Speaker 2:That's true. So the but this is I I don't know if you were on this meeting, but you would go to the only way to unmute yourself was to use the keypad. And so you have to, like, star 8 to unmute yourself, and then it would be like, you are unmuted. It's like, well, I'm also like, okay. But, like, the person I was gonna interrupt or whatever, that's like, no.
Speaker 2:The time has now passed. So, it was, but I I remember that, like, you get off these calls, you're like, oh my god. What a waste of time it was. And Arian would I I just remember him vividly saying, you know what? That was important.
Speaker 2:We had to do that. Because we had to like, you could not have said that, like, the these folks actually do make products that are kind of viable for us, and we didn't know they were turkeys until we got them on the phone. So it's like, we actually had to do that. We can cross them off the list. We never need to talk to them again, but we had to spend that 3 hours or 2 hours, whatever it was.
Speaker 2:And
Speaker 4:the other one I could say is, like, you know, knowing that we absolutely could not build this off a reference design from a PCB version.
Speaker 2:The other thing I would like Yeah.
Speaker 4:That's another one where it's, like, living that pain of that of that early start and then having to go kinda start from scratch again, not off a reference design, was super informative on the design we did. So, you know, it it's another one where it's like
Speaker 2:I I think that this is actually a really important point making, Steve, in that the and I'm sorry to say actually there. The Yeah. The I'm not yeah. I don't mean to sound surprised, but just that when you spend time going down what turns out to be the wrong path, and then you get on the right path, it's hard to lament the time spent on the wrong path because that time gave you conviction about being on the right path. And there are so many of these things where it's like, yeah, we do not actually have a second I mean, we do not wonder.
Speaker 2:Like, boy, should we have used OpenTitan? Boy, I wonder. It's like, nope. We definitely knew to know. We know that we should not have done that, and we but because we went down that path for long enough to know that that was not gonna be viable.
Speaker 1:Hey. But didn't they just tape that thing out? I mean, come on.
Speaker 2:That's right. We could almost be shipped like
Speaker 1:The the hardware root of trust that we considered very, very seriously, but we're worried that it might not ship in time. And, boy, was that right?
Speaker 2:Yeah. That's right. What question in the chat. Like, would you still do hardware virtualization, if you're doing it over again?
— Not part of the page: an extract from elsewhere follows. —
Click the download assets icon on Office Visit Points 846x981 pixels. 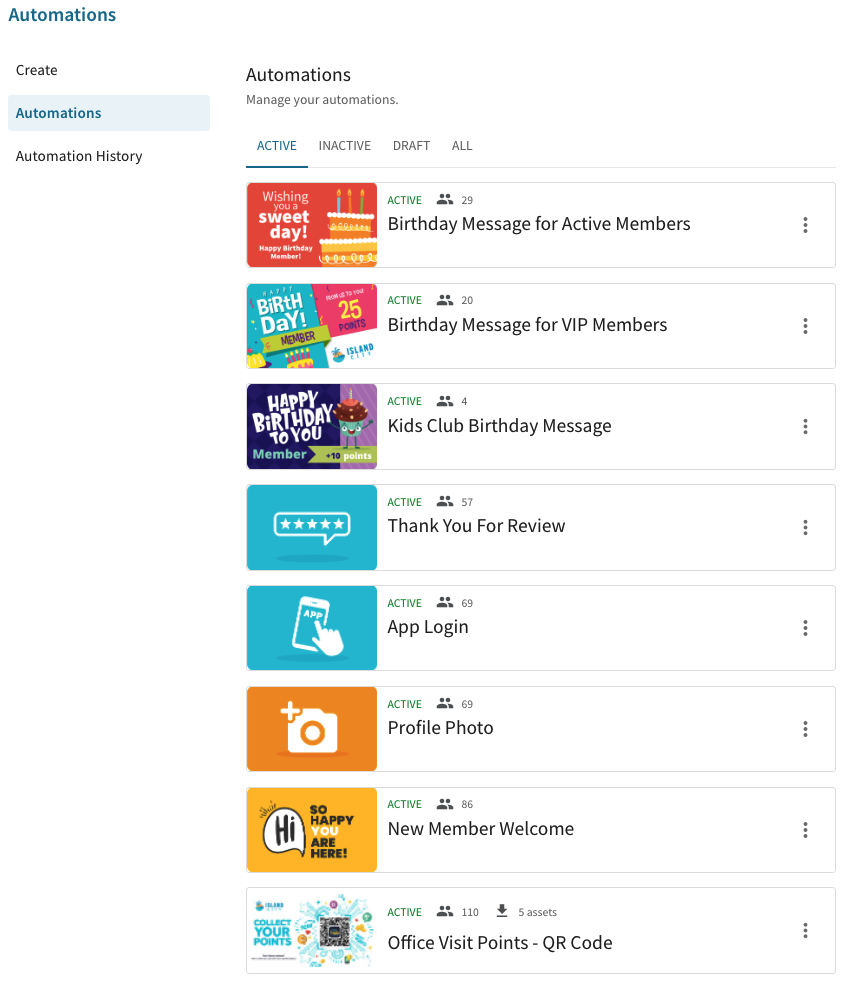[x=502, y=911]
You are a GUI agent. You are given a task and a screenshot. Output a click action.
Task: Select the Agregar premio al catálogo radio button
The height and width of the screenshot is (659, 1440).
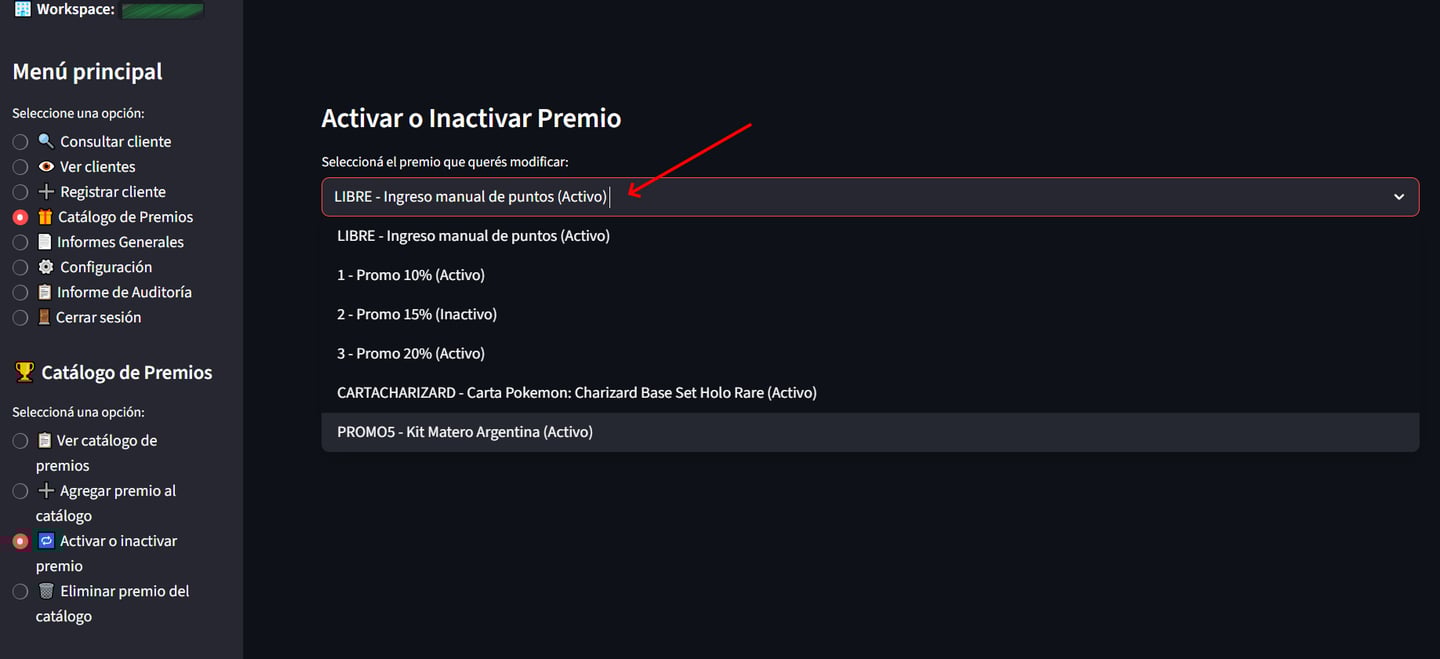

Absolutely, positively.
Speaker 2:No question. Yeah. There's no I mean, the hardware virtualization. You have to be just in a multi tenant cloud. And, obviously, I think and there was, like, some people I think feel crestfallen because, like, look, I've got some talks from back in the day talking about container based virtualization and lamenting this kind of the fact that we are virtualizing twice in the stack.
Speaker 2:I still believe that. I still believe all that. But I also, the that hardware virtualized interface has been made first of all, it's been made so fast by the microprocessors. And that's the interface that we've all settled on, for cloud computing. And it's, the I was just because I think the part of what
Speaker 3:you said too is really important though, which is, like, multi tenant, which you may be like, wait. This isn't a public cloud. This is a private cloud. But, like, with our abilities to scope, like, silos between different parts of your organization, like, you actually do need to treat your internal stuff as though it is multi tenant because, like, it is even if your organization does own it's, like, only things that run by your company, but that doesn't mean your company is not, like, 12 companies with trench coat. Right?
Speaker 3:So, like, it is important to treat it that way even if, like, you may not otherwise think so.
Speaker 2:That's it. And I think that that on hardware bird in particular, the reason that that is required is because it does allow for it's it's this very well understood interface where you are allowing for a lot of flexibility inside of that interface. So it's not just, the it's not just Linux. It's so you can run Windows. It's so you can run your own variant of Linux.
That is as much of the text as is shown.